— Quoted text —
The annual deductible for participants with family coverage must be between $5,300 and $7,900 for 2023. For family coverage, the out-of-pocket expense limit is $9,650.
The IRS often extends tax filing and payment deadlines for victims of major storms and other disasters. Consult IRS disaster relief announcements to determine your eligibility.
Estate Tax Exemption and Annual Gift Exclusion
Estates of people who die during the tax year have a basic estate tax exemption amount of $12.92 million in 2023. The annual exclusion for gifts is $17,000 for 2023.
What Is the Deadline for Filing My 2023 Tax Return?
Your 2023 tax return is due by Monday, April 15, 2024, unless you live in Maine or Massachusetts. Your deadline is April 17 if you live in either of these states because they observe national holidays on April 15 and 16. You can get an automatic six-month extension by filing Form 4868, the Application for Automatic Extension of Time to File U.S. Individual Income Tax Return.
Should I Hire a Tax Preparer or Use Tax Software?
A slight majority of people in the U.S. pay a professional tax preparer to file their returns but tax software such as TurboTax has made it easier for people to prepare and file their own returns. The decision can come down to cost: Tax software is generally cheaper than hiring a tax pro.
But you should also consider the complexity of your return. Go the pro route if you own a business, had a major life event, or want to itemize. Consider your tax proficiency and your schedule. Of course, an experienced tax preparer may save you more money in taxes than you would spend on their services, so that should be taken into account, too.

— Data lines —
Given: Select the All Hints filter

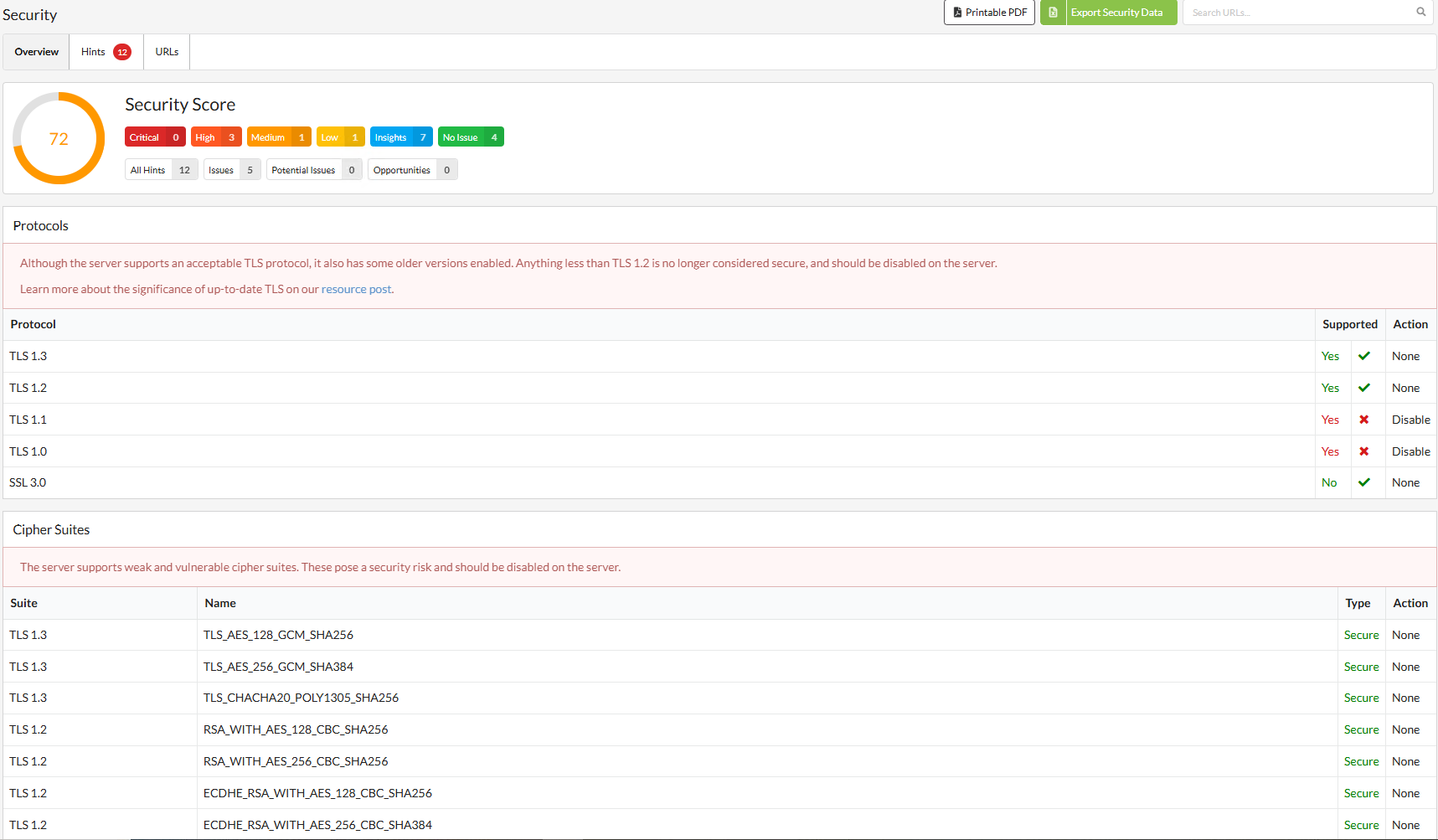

— Short exercise 1 —
According to the tax guide, how much is the annual exclusion for gifts in 2023?
— Short exercise 2 —
Continue the tax guide from its last sentence.
The data is separate material and has nothing to do with the tax guide.

— Task result 1 —
$17,000.

— Task result 2 —
Why Are There So Many Tax Changes Every Year?
The IRS adjusts tax rates and income brackets yearly to keep pace with inflation. More than 60 tax provisions are tweaked each year but not all are adjusted. For example, the Lifetime Learning Credit hasn’t been adjusted since 2020.
The Bottom Line
IRS inflation adjustments intend to keep federal taxes in line with inflation. Given that inflation started climbing in 2021 and continued climbing further in 2022 to historically high levels, particularly when compared to the last few decades, it’s important to note the adjustments from previous years. It’s also helpful to keep tabs on tax law changes that are unrelated to inflation.
This information can help you plan for the 2023 tax year and beyond. Just be sure to keep an eye on 2024 adjustments going forward so you can plan ahead for that tax return due in 2025.